Por fim lá descobri uma mesa livre, ao fundo da sala, junto à janela. Apressei o passo não fosse algum esperto adiantar-se e no último segundo surripiar-me a mesa. Pelo canto do olho ainda vi como dois tipos anafados tentavam cortar-me o caminho. Fazendo de conta que os não tinha visto, desviei uma cadeira da mesa anterior, cortando-lhes assim o atalho.
-“Comigo não amigos! eu não nasci ontem”, pensei cá para comigo. Lusitano com fome não aceita a derrota! Lançaram uns comentários nada apetitosos para o ar, mas eu fizde conta que era surdo...o que os irritou ainda mais. Mantive-me impassivel como a rocha face ao mar bravo. Lá se foram a resmungar e eu fiquei à espera do empregado o senhor Meirinho. Quando este chegou fiz logo o pedido e disse-lhe: “Oh! Senhor Meirinho defenda-me esta mesa enquanto for à casa de banho”!
Posso tomar banho um só vez por semana mas antes de comer tenho sempre de lavar as patas.
Quando ia a chegar às escadas que levam à casa de banho, descobri-o numa mesa meio-escondida. Lá estava ele o grande treinador. A seu lado uma loira espanpanante. E não era a esposa!
-“Ah! Malandro! O gato anda às filhoses e a entrevista comigo serviu de desculpa! Espera que já te digo, i will tell you como dizem os ingleses!”
Dirigi-me directamente para a mesa e cumprimentei:
-“Boa noite senhor treinador” e voltando-me para a loira “boa noite senhora....” ela completou com um sorriso muito profissional: -“Anabela, artista”!
“Sim esta sabe-a toda, artista... artista no “Elefante Branco” é o que tu és!” pensei cá para comigo. O grande treinador mais parecia um guarda-redes antes do penalty. Podia ver o medo a nadar nos seus olhos.

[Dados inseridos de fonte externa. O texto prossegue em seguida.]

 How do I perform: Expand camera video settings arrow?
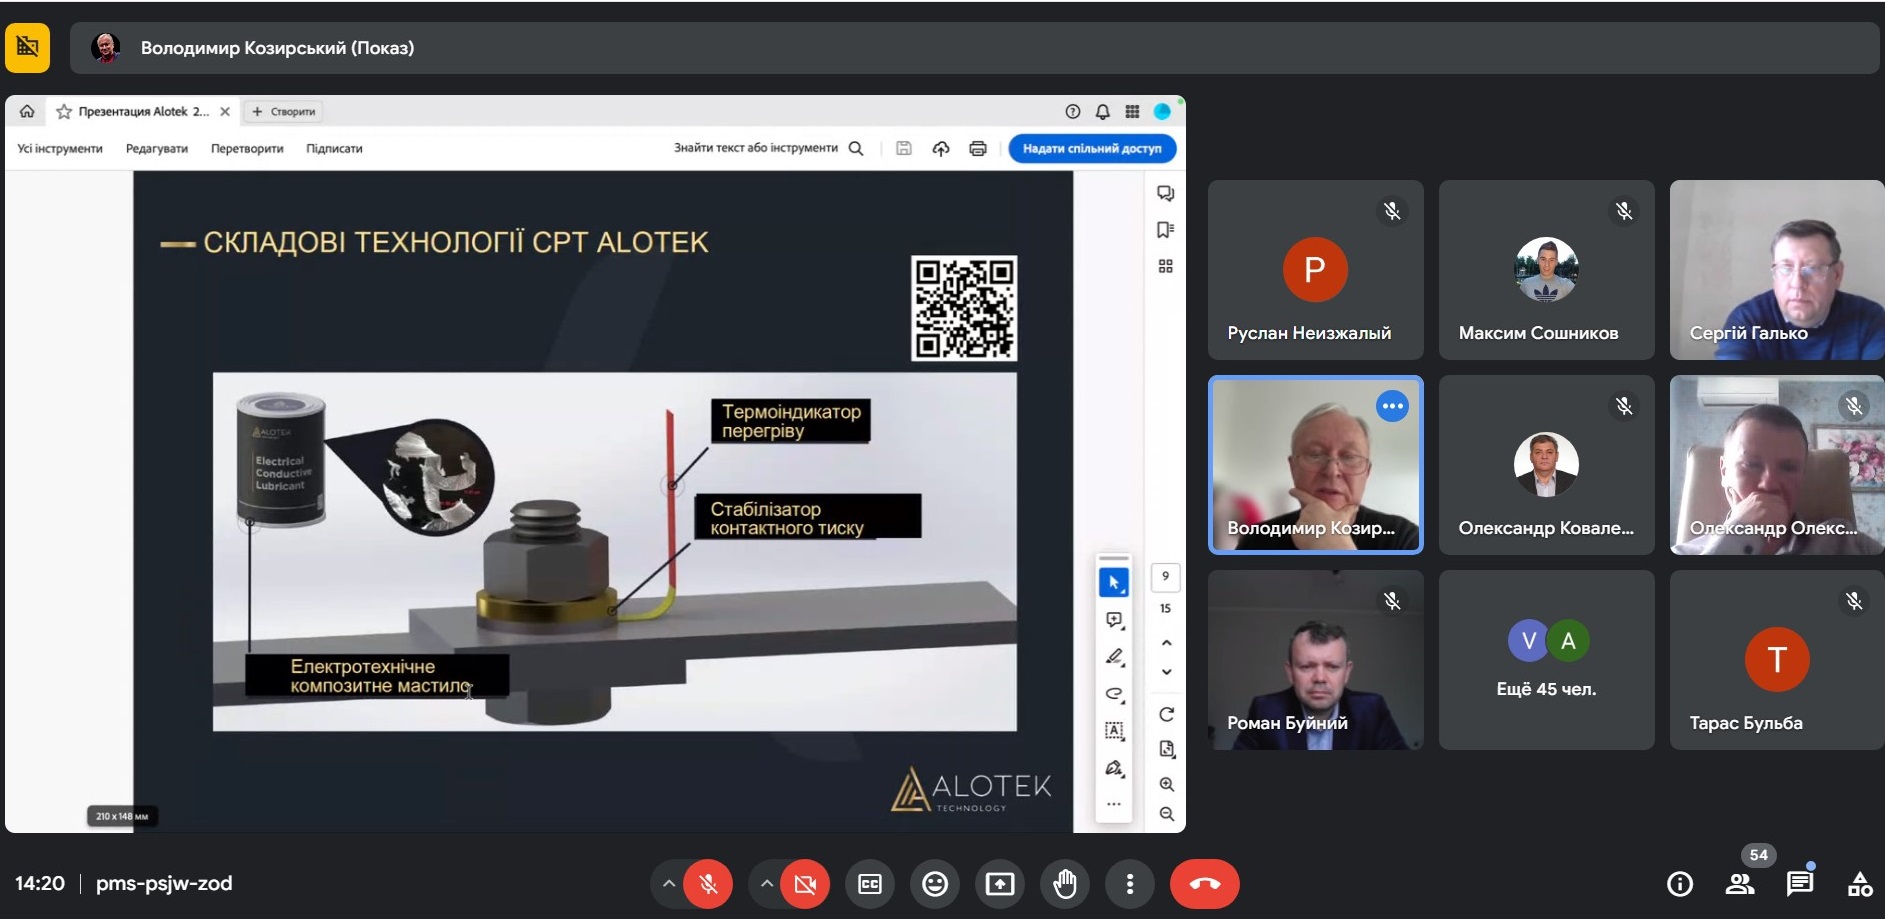[766, 884]
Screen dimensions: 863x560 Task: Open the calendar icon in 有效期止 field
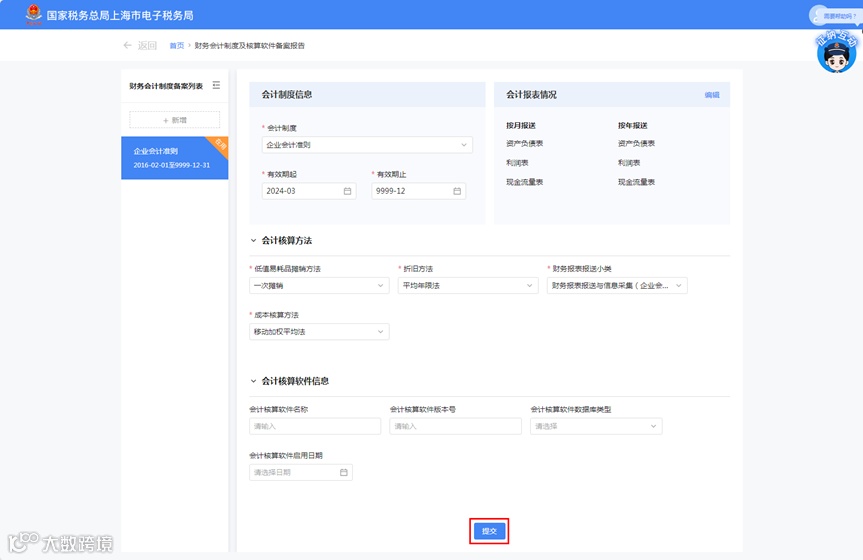click(457, 191)
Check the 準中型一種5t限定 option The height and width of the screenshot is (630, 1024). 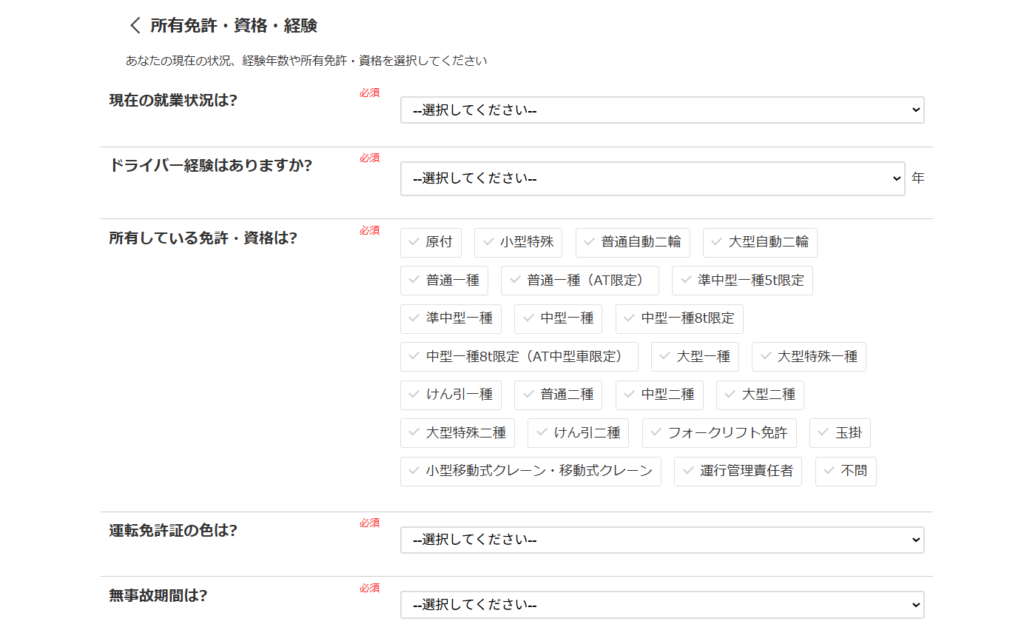click(x=742, y=281)
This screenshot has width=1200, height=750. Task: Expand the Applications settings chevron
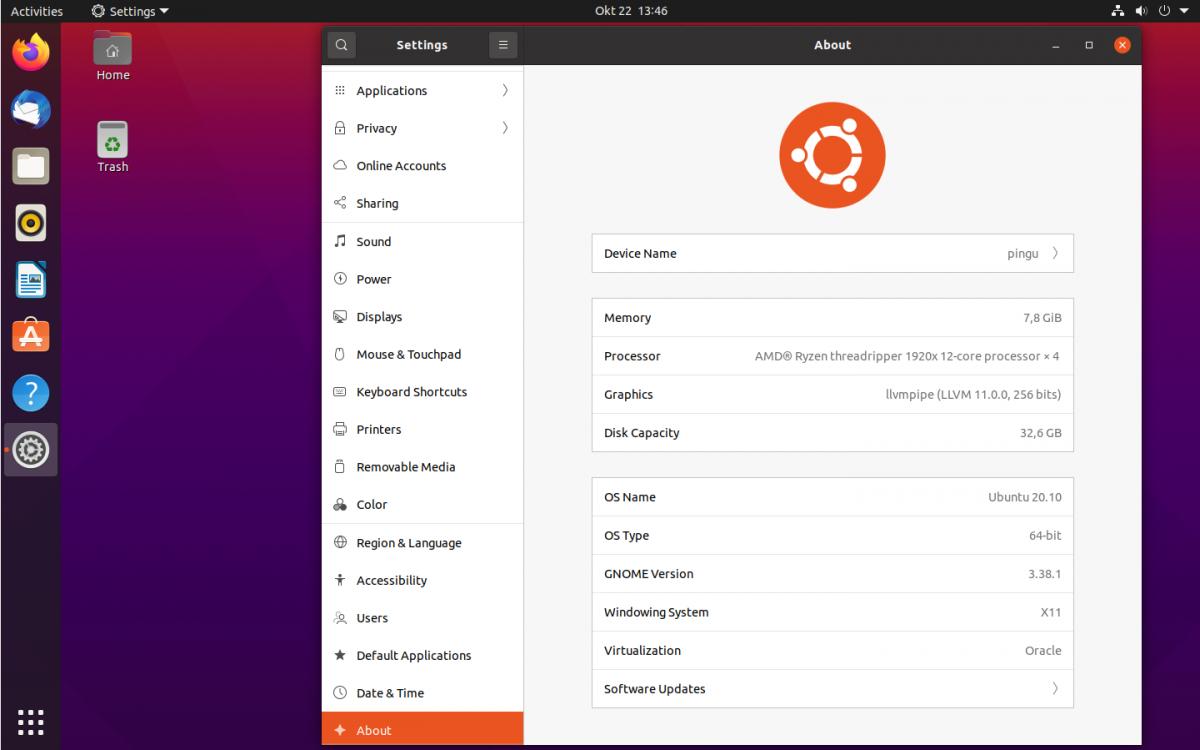coord(505,91)
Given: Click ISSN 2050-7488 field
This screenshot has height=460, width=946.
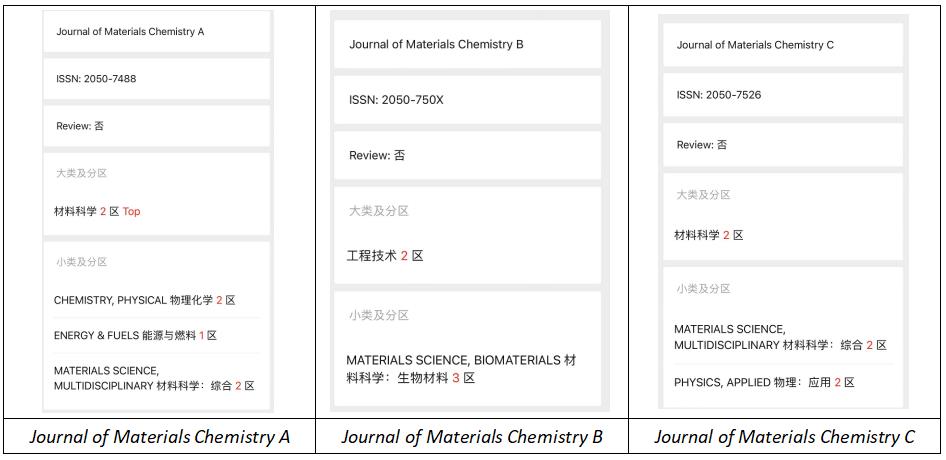Looking at the screenshot, I should (156, 78).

Ele sabia que eu sabia que a Anabela não era a sua esposa. A custo tartamudeou: “Oh! Desculpe ter esquecido a entrevista mas é que tenho tanto que fazer e ainda por cima o meu bloco de notícias electrónico na tinha bateria... podemos adiar para amanhã, digamos à uma da tarde? Podiamos almoçar juntos...”
“Okay, okay” – retorqui, “amanhã à uma no “Tavares Rico”, está bem?” Ele aceitou. Que remédio. E eu já sabia quem ia pagar o almoço!
Fui lavar as mãos e preparei-me para atacar o bitoque e umas canecas, antegozando o repasto no “Tavares Rico”.
Afinal o dia na correu assim tão mal.